Task brief >> Scan the entries for the word "Switch", and copy every line where it appears.

Dataset >>
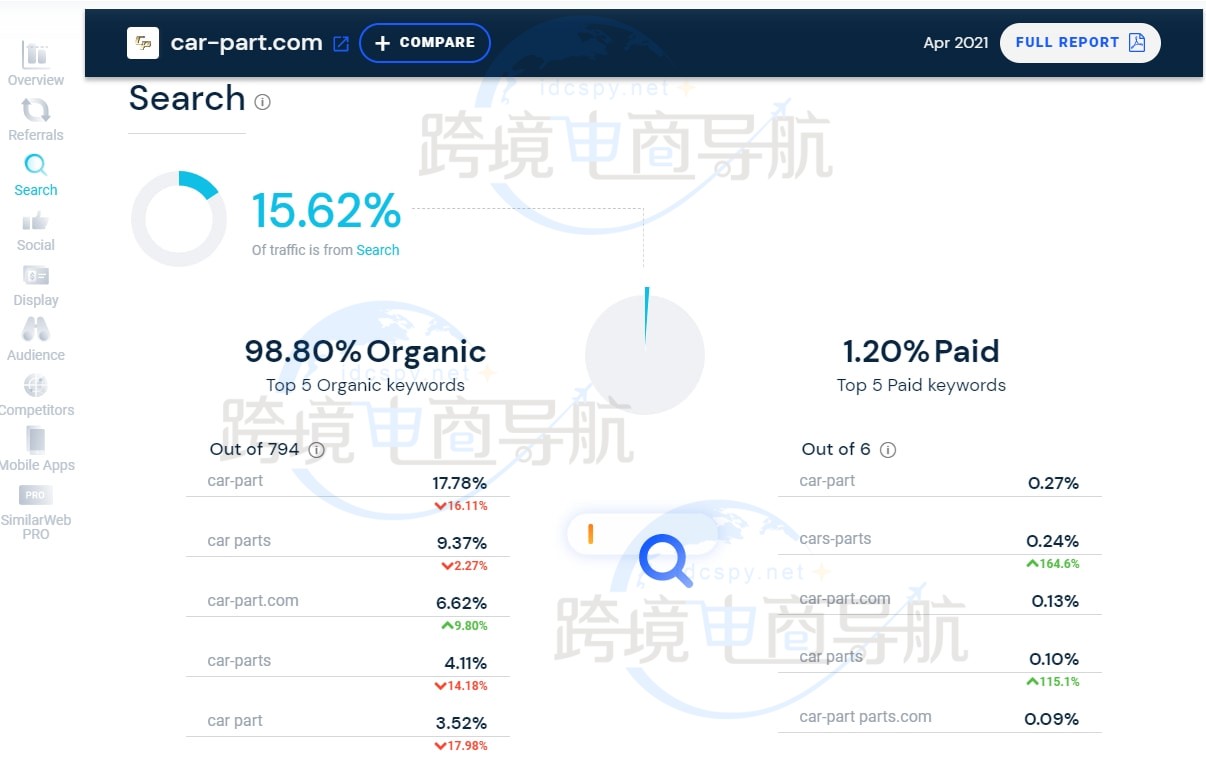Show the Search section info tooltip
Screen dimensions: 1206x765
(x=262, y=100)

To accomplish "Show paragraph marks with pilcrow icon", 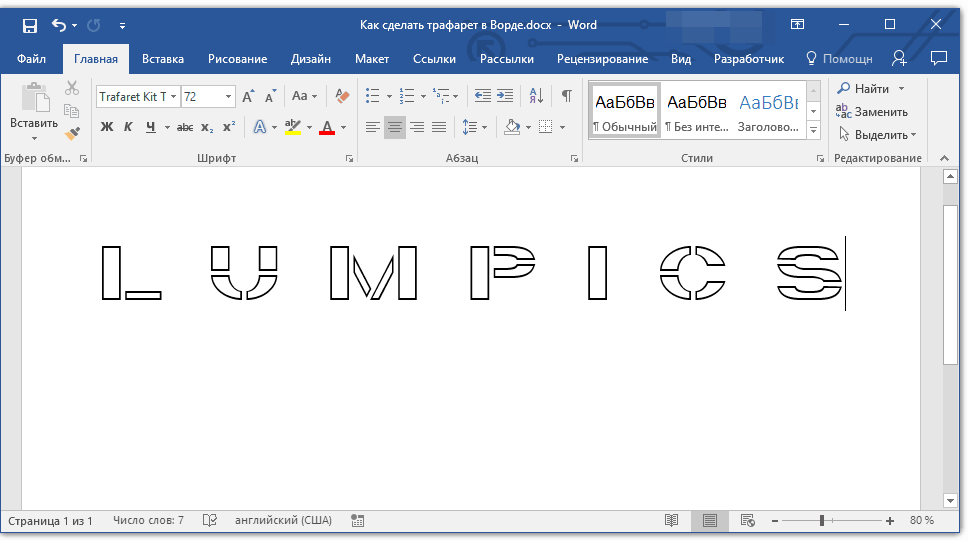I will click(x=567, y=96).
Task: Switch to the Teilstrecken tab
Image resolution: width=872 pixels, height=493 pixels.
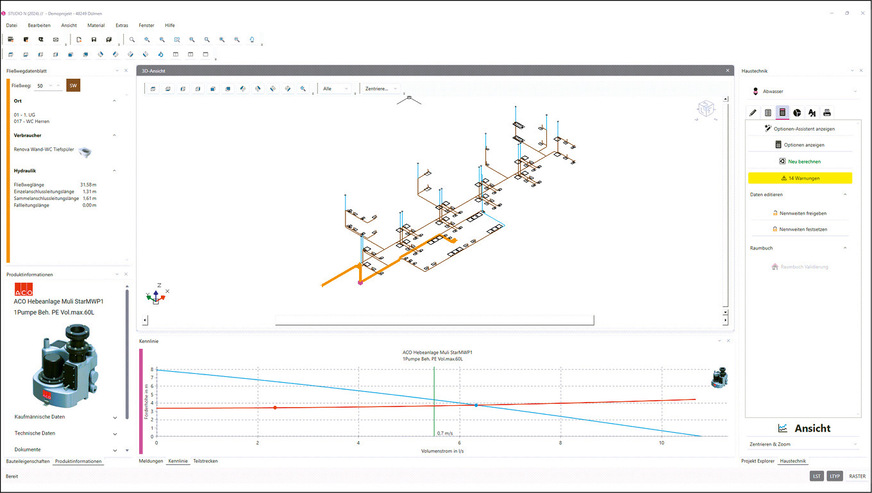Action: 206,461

--

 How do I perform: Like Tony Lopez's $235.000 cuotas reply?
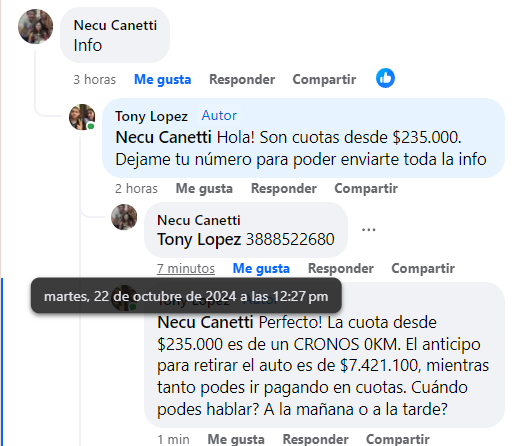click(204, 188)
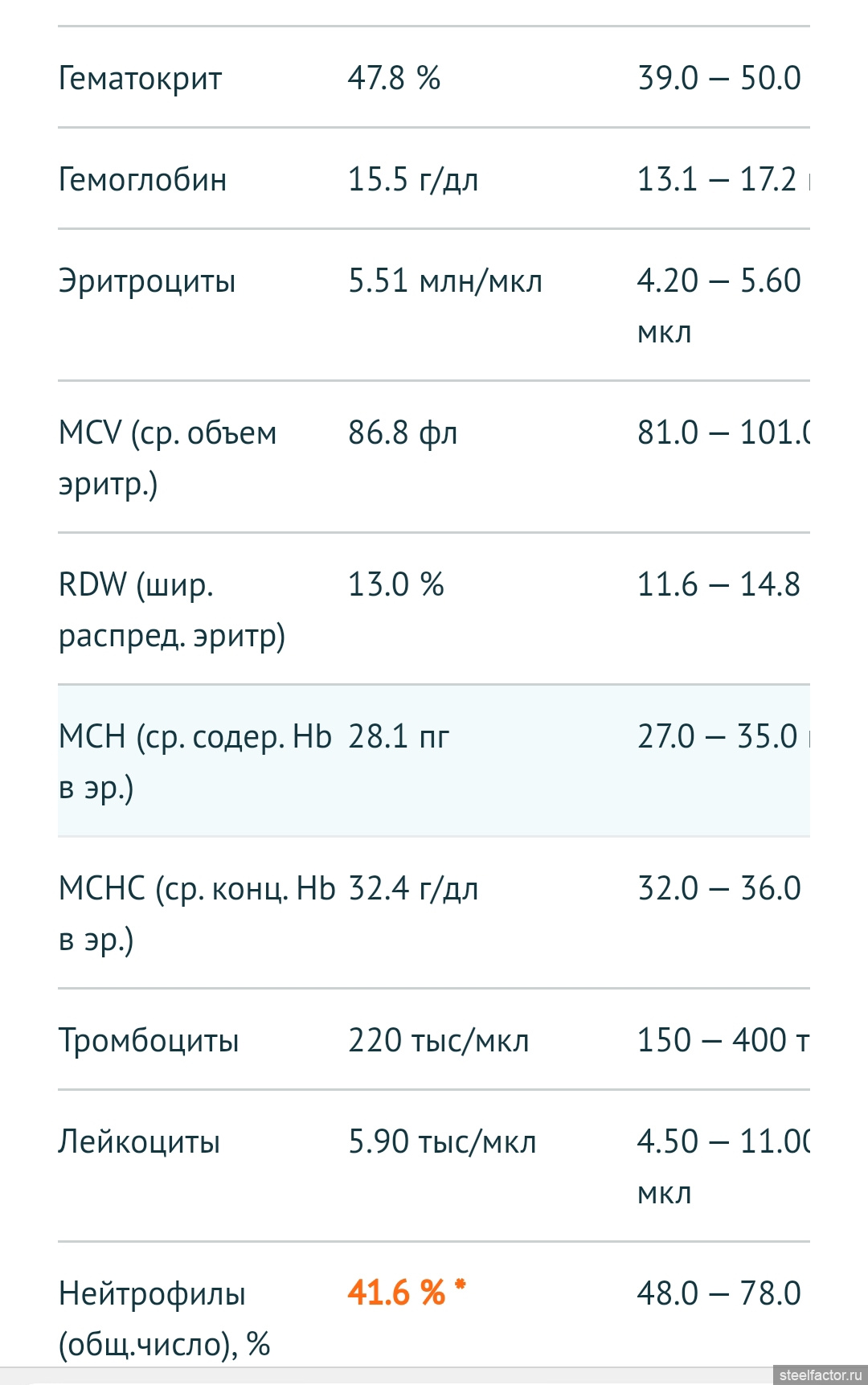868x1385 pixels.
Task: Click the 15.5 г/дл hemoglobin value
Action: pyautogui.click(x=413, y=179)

==

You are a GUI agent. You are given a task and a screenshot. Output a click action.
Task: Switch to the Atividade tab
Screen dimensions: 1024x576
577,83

Problem solution >>
Task: Switch to the Teilstrecken tab
Task: Switch to the Atividade tab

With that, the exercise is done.